#### [Exercise aim]
Rewrite these lines with "chevron" changed to "arrow" and everything else unchanged, leaving out the pictures.
[Start]
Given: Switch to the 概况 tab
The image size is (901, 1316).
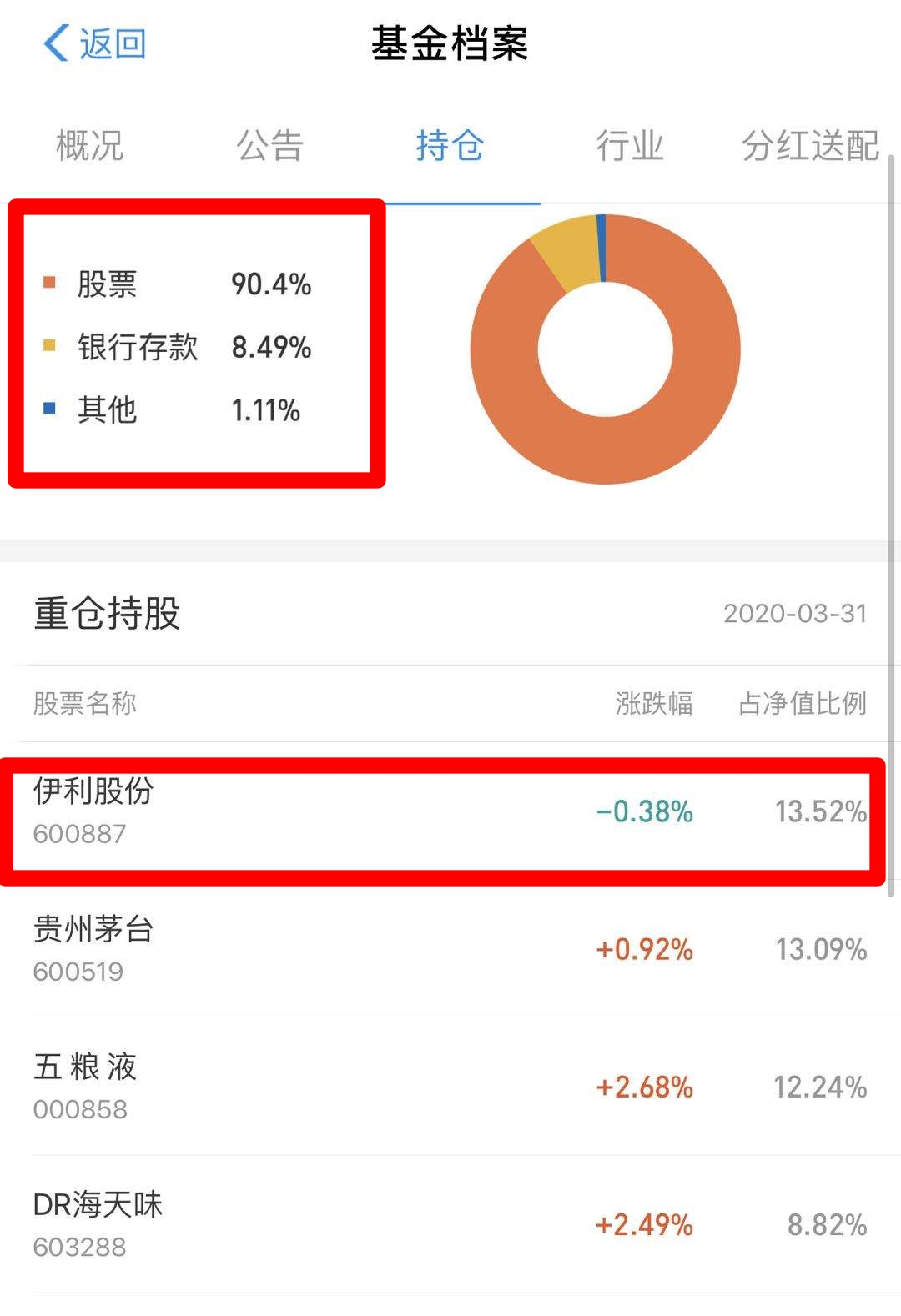Looking at the screenshot, I should point(88,147).
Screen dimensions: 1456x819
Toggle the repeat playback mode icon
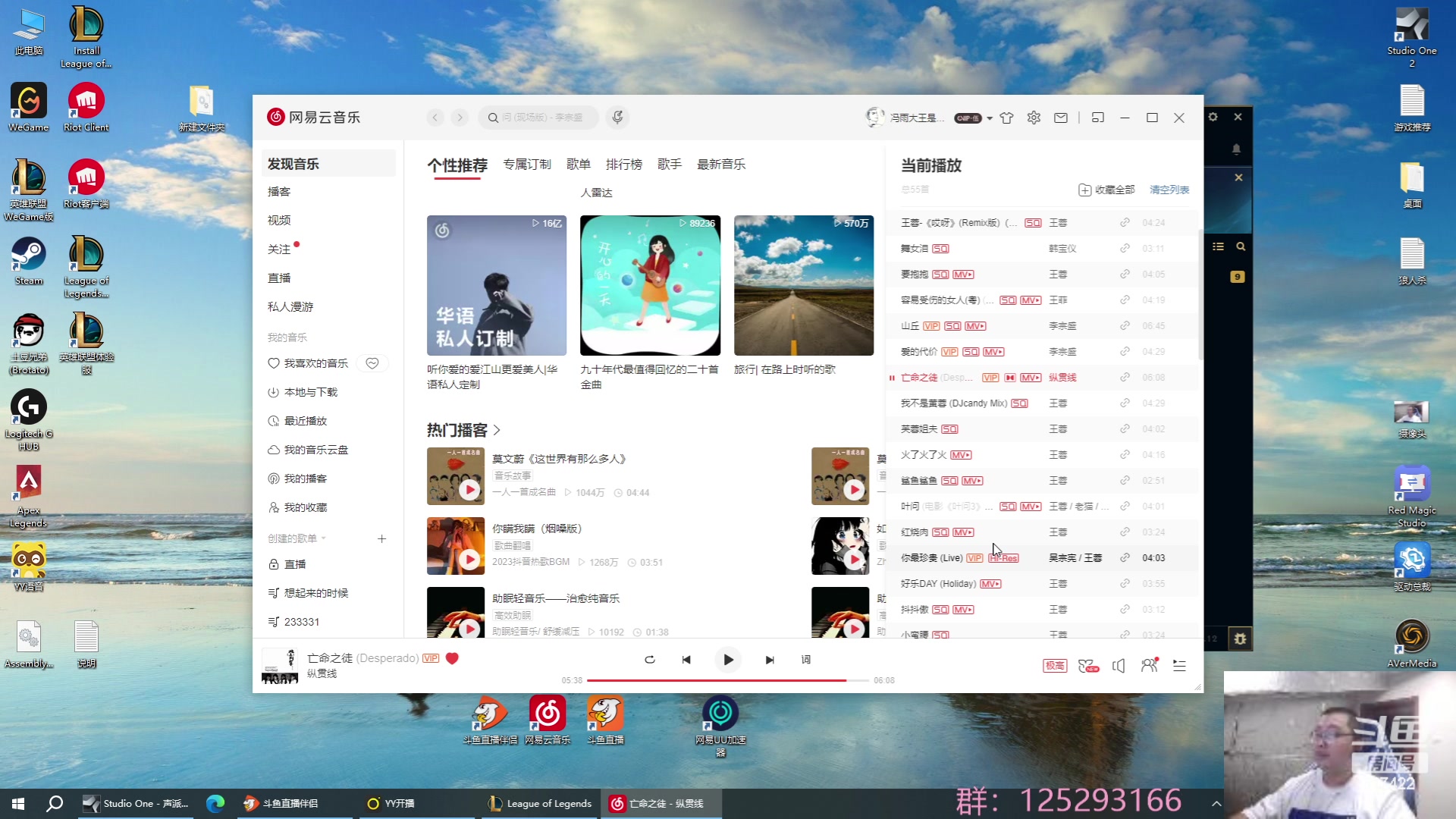[x=650, y=660]
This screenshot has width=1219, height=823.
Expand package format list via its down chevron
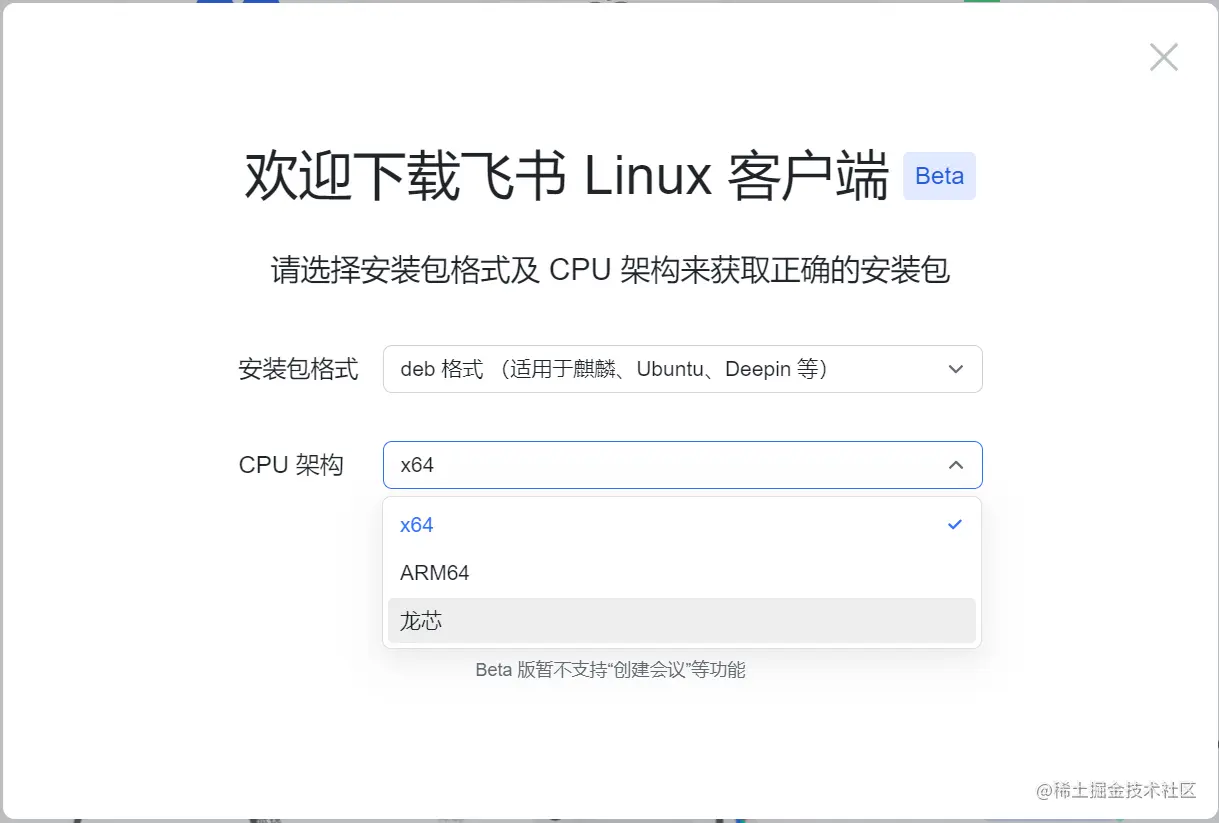pos(955,369)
[End]
#### [Worked answer]
Given: Switch to the 概况 tab
The image size is (901, 1316).
Looking at the screenshot, I should point(88,147).
Screen dimensions: 1456x819
Toggle the repeat playback mode icon
[x=650, y=660]
This screenshot has width=1219, height=823.
Expand package format list via its down arrow
pos(955,369)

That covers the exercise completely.